● **Material for this task**
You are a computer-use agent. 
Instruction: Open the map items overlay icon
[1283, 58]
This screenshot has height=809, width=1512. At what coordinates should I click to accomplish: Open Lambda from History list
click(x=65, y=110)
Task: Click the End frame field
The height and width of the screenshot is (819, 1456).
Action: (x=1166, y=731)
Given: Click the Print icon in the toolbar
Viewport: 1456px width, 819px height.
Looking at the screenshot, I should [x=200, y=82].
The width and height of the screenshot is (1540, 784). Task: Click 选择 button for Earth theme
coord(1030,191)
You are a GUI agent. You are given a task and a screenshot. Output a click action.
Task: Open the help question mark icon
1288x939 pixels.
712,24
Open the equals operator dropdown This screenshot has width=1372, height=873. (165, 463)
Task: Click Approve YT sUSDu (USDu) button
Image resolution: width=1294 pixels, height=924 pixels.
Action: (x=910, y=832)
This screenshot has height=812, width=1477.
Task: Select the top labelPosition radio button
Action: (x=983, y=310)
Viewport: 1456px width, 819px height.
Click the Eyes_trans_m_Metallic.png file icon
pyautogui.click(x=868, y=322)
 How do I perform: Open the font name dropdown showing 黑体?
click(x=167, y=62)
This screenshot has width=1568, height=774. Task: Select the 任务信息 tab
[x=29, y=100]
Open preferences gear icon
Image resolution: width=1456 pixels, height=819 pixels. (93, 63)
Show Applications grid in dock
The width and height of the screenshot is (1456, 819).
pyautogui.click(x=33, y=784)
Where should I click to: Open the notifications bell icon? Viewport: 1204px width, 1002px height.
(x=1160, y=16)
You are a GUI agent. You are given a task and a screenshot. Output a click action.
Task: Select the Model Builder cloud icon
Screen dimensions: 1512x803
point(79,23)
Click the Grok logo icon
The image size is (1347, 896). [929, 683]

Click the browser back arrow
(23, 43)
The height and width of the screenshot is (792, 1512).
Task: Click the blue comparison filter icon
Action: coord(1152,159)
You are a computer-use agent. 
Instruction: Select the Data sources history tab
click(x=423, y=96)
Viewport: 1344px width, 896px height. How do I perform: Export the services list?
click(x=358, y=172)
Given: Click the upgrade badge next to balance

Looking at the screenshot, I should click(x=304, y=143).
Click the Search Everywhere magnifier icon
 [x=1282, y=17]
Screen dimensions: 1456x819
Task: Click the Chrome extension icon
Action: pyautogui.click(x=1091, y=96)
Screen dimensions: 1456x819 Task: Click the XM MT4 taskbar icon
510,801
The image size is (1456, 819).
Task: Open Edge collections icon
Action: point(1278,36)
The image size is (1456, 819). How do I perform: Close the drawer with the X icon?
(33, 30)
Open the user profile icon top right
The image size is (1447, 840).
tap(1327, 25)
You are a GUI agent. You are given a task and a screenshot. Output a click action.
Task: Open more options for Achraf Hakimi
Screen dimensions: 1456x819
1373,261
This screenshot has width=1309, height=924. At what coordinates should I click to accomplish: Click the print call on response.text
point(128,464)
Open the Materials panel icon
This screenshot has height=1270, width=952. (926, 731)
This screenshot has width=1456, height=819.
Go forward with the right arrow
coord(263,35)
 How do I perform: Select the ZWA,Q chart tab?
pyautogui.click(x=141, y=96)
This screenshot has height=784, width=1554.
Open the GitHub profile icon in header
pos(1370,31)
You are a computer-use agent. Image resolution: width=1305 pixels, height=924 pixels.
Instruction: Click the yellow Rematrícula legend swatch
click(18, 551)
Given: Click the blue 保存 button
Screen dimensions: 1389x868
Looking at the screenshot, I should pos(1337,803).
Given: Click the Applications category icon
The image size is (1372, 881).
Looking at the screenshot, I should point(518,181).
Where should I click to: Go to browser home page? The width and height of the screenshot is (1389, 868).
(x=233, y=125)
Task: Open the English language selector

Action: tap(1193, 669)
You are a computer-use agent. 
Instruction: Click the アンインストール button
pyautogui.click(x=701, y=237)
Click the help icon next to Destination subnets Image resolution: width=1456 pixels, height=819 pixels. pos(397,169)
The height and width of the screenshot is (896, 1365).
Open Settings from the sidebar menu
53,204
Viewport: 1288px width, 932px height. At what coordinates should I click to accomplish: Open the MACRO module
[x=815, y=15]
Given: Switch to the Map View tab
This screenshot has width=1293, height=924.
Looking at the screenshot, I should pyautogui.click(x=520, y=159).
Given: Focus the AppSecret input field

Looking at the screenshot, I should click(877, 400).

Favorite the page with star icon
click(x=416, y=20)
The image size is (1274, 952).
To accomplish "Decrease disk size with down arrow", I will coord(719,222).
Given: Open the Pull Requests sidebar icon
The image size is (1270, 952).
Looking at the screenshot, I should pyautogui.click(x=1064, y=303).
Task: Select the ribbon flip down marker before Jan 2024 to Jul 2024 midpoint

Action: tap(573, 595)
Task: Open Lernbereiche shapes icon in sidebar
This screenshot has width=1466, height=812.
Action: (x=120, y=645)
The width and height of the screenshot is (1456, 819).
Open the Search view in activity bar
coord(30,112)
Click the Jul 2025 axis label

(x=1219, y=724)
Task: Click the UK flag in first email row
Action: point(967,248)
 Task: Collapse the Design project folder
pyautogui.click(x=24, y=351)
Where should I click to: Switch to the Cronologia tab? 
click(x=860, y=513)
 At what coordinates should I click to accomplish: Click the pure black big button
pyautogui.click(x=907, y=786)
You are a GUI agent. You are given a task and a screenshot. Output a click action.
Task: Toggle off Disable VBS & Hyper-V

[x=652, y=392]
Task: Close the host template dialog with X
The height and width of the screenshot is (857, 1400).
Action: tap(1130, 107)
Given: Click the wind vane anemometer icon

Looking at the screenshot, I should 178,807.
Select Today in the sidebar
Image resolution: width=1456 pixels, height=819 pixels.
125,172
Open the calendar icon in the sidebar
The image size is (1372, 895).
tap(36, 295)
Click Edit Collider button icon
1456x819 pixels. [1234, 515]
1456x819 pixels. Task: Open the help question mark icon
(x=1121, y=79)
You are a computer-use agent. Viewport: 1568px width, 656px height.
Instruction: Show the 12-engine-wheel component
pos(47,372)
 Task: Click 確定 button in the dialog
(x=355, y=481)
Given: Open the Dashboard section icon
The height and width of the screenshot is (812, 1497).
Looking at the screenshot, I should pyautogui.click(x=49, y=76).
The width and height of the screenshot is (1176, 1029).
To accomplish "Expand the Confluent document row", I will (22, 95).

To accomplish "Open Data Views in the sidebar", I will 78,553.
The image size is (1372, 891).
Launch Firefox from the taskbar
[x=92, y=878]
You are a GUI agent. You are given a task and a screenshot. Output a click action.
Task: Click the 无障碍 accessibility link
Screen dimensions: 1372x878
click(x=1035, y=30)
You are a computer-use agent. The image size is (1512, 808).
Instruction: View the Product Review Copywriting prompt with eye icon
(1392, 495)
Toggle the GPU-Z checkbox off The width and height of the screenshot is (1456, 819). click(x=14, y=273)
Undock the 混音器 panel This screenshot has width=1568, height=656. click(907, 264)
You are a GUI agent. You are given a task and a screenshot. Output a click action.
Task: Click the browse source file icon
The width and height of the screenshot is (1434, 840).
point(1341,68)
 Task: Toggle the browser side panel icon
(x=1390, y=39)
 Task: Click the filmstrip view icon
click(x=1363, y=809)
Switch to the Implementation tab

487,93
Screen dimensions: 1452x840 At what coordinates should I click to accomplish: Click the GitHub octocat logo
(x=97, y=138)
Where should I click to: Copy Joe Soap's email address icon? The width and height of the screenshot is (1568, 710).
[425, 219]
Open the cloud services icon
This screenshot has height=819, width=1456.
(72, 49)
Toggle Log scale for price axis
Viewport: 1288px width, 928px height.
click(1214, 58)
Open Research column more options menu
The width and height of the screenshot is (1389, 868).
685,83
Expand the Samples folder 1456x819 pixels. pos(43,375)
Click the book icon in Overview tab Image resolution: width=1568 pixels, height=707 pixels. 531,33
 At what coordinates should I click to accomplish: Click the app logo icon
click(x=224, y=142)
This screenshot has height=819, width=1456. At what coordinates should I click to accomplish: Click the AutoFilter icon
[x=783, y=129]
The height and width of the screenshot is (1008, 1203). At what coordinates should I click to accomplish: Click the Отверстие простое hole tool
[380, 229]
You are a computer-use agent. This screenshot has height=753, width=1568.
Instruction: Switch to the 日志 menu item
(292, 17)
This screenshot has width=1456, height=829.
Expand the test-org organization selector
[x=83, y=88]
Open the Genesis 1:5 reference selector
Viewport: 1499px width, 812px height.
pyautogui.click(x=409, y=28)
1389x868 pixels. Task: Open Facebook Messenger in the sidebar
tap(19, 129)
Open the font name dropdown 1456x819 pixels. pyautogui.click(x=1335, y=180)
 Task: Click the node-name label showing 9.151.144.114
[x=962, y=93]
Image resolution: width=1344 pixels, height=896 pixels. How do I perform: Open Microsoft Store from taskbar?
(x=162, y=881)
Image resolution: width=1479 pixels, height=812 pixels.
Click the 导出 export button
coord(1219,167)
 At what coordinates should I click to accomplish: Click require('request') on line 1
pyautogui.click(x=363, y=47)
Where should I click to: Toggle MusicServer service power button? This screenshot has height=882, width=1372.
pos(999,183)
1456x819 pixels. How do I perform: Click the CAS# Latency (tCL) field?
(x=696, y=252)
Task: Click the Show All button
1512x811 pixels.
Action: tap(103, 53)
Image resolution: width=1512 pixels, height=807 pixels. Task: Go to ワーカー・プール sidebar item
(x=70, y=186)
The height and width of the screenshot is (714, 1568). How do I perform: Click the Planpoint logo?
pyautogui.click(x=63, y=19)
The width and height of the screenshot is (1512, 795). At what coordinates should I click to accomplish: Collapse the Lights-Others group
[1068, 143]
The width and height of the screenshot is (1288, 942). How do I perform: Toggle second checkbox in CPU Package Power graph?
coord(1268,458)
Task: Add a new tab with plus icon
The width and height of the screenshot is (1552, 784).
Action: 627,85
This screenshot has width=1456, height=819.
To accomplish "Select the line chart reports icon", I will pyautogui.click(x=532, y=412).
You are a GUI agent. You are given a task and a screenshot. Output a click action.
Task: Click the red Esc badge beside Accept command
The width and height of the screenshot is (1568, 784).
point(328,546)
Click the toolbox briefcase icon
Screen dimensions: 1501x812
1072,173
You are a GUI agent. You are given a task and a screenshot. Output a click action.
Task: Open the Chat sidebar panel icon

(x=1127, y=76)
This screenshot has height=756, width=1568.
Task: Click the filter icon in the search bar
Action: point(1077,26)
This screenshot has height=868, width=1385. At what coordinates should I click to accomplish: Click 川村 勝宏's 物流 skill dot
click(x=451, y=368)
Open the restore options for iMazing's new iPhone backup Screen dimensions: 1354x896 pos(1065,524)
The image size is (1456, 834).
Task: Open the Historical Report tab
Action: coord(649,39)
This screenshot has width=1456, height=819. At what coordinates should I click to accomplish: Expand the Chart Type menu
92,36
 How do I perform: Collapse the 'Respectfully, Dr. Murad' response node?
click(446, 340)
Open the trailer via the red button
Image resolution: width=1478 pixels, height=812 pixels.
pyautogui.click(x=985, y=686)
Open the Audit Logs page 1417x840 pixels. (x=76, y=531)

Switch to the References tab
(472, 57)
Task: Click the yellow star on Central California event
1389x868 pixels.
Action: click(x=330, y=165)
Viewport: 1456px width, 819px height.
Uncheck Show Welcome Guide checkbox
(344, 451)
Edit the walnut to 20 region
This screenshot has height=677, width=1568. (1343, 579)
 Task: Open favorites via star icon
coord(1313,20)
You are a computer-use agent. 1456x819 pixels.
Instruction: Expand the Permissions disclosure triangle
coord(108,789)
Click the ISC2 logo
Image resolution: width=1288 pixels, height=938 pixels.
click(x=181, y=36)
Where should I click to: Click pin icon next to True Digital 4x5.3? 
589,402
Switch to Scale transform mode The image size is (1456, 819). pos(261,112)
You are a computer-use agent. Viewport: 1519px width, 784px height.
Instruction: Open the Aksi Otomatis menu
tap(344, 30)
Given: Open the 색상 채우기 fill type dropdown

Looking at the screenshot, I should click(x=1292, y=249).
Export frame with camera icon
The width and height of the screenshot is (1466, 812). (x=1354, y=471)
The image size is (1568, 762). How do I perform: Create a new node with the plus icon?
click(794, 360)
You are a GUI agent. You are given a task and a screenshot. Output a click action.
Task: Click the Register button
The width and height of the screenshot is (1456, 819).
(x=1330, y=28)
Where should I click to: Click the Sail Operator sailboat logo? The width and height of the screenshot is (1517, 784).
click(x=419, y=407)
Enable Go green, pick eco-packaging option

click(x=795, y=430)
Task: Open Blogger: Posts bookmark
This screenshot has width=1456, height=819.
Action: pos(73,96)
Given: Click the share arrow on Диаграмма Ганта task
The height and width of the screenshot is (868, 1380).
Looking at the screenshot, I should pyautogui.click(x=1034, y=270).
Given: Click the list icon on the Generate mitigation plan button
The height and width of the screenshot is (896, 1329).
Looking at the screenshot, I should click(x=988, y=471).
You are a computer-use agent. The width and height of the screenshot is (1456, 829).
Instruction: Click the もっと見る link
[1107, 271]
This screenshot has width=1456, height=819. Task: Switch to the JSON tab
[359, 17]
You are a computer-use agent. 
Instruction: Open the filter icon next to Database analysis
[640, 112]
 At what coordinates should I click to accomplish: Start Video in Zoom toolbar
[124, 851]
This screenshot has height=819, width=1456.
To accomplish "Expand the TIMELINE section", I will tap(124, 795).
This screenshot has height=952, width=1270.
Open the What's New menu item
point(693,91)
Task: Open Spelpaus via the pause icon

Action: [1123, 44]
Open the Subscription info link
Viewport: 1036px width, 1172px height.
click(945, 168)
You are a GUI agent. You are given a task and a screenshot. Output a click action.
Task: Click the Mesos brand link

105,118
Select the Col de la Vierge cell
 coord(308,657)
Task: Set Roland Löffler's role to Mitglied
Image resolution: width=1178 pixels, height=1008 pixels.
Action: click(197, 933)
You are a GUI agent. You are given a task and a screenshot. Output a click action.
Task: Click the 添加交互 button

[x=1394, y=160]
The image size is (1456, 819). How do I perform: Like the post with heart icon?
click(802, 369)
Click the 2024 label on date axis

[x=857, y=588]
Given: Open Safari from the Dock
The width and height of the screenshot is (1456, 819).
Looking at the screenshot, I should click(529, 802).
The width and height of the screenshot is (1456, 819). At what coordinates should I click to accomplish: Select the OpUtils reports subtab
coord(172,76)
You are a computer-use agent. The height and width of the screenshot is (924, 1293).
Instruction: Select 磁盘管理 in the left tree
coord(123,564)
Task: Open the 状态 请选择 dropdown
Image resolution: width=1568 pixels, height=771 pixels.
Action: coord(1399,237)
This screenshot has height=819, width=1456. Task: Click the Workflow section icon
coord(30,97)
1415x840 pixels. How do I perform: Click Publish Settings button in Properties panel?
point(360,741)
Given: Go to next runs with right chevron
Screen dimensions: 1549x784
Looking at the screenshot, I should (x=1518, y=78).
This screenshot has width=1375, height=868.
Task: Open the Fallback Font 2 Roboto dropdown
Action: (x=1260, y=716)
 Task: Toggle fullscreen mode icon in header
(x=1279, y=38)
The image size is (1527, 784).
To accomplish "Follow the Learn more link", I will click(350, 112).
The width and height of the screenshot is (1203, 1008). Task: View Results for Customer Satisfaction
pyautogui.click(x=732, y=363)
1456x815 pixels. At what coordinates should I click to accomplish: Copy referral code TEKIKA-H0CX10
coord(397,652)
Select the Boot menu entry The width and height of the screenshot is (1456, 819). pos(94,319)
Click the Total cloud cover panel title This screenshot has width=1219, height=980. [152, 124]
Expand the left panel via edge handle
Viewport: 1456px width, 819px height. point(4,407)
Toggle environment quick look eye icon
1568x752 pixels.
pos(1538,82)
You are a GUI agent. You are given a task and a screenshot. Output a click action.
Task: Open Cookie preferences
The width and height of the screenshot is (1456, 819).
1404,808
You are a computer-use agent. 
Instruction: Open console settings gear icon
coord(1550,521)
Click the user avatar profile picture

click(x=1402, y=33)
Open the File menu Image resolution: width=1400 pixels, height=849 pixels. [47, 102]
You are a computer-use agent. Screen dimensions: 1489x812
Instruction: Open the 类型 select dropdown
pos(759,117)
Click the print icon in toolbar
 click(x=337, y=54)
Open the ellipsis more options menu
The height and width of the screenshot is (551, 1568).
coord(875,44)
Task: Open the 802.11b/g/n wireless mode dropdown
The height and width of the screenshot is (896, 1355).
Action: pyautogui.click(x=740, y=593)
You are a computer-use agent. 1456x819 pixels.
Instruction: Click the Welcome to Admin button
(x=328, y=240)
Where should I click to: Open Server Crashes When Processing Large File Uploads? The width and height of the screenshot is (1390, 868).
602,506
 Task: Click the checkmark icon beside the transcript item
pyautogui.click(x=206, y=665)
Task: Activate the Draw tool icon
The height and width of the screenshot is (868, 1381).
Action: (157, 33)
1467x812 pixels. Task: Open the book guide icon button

● **How to complete this task**
What are the lines, exactly as written above, from the line with "Instruction: Select 磁盘管理 in the left tree" to the line with "Given: Go to next runs with right chevron", both included? Output only those.

● **Task answer**
Instruction: Select 磁盘管理 in the left tree
coord(123,564)
Task: Open the 状态 请选择 dropdown
Image resolution: width=1568 pixels, height=771 pixels.
Action: coord(1399,237)
This screenshot has height=819, width=1456. Task: Click the Workflow section icon
coord(30,97)
1415x840 pixels. How do I perform: Click Publish Settings button in Properties panel?
point(360,741)
Given: Go to next runs with right chevron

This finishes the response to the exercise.